Murray is at his best in presenting Michel Houellebecq, the French author whose novels have been steadily decoding Europe’s post-heroic and feebly sexual nihilism since his Extension du Domaine de la Lutte of 1994. Houellebecq has been widely famous in the West since his best-seller, Plateforme, of 2001. His Soumission(Submission) of 2015 profoundly agitated French politics by presenting a totally plausible sequence of events that result in the Islamization of France, with a cynical, opportunistic, and feeble academic as the protagonist. French is one of my native languages and I became a Houellebecq devotee years ago (since Plateforme) because I was captivated by his style as well as by his subject matter (including the perils of too much self-realization). Even his fiercest critics—some were agitated years ago by his offhand remark that Islam is “nonetheless” the most stupid of religions—concede that Houellebecq has single-handedly invented a new prose splendidly classical in its cadenced tonalities, yet utterly modern, hence a perfect fit with his utterly realistic contemporary tales, and Soumission is certainly that.

“Submission” is of course an exact translation of the Arabic word “Islam,” a religion far more often willfully misrepresented than ignorantly misunderstood (you will hear professors of Middle East studies and such assert that it means “peace”): To cite one example among a thousand or more, Verso has just published Suleiman Mourad’s The Mosaic of Islam, which is squarely aimed at the U.S. collegiate market (Mourad teaches at Smith College), wherein we learn that the Quran’s more murderous verses count for nothing, because along with the entire corpus of Muhammad’s sayings it has “always” been subject to change, interpretation and “rigorous” debate.
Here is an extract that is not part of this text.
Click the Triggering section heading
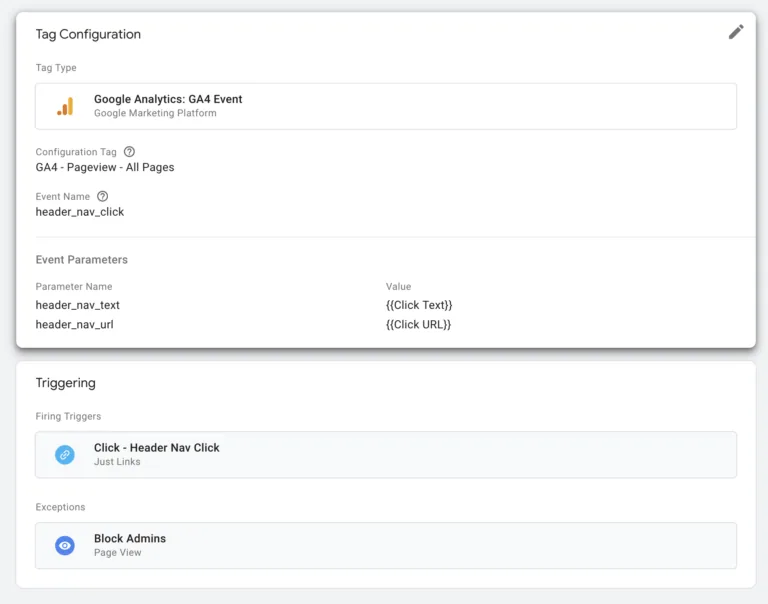This screenshot has height=604, width=768. [x=66, y=383]

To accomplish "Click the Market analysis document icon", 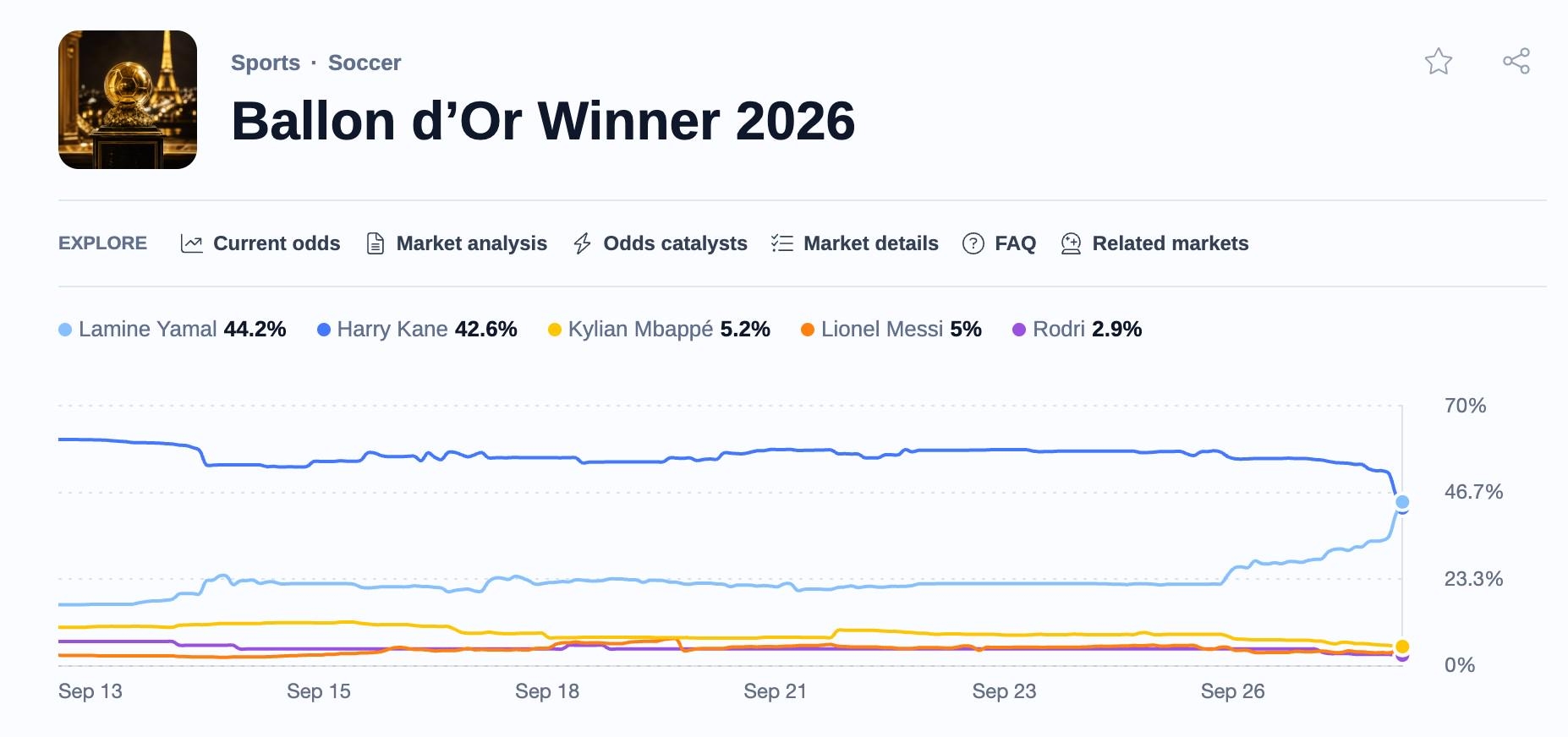I will pos(376,243).
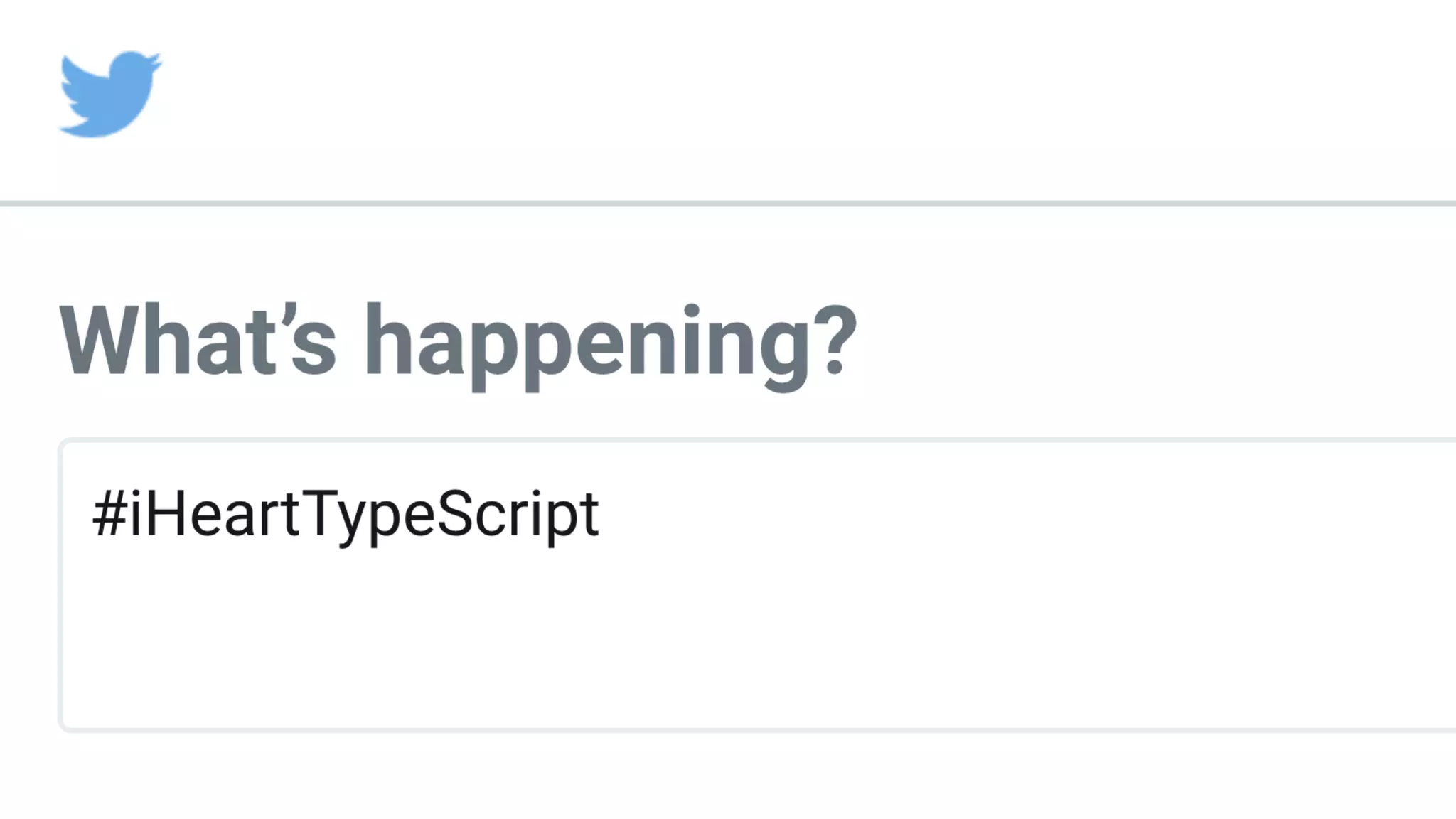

When the Quran says “kill” you should therefore instead read: admonish, or persuade, or plead, or “swim backstroke,” I suppose. In any case, he adds: “The Quran legitimizes a lot of things that modern Muslims consider embarrassing: slavery, military jihad, control of women.”
Yet unreconstructed interpretations of “jihad” continue to have wide appeal beyond the confines of Smith College, as countless polls testify, and, more to the point, as the ubiquity of jihadi violence across the world from Nigeria to Mindanao demonstrates. The control of women is both an overwhelming reality in Muslim countries—and any dense Muslim community anywhere—and is often reaffirmed by state-salaried preachers. Slavery, yes, is only an exotic survival (I saw slaves in Qatar eight years ago)—or was, until its revival with the capture of Yazidi women; the men were killed when they refused to convert, in strict accordance with Quranic injunctions.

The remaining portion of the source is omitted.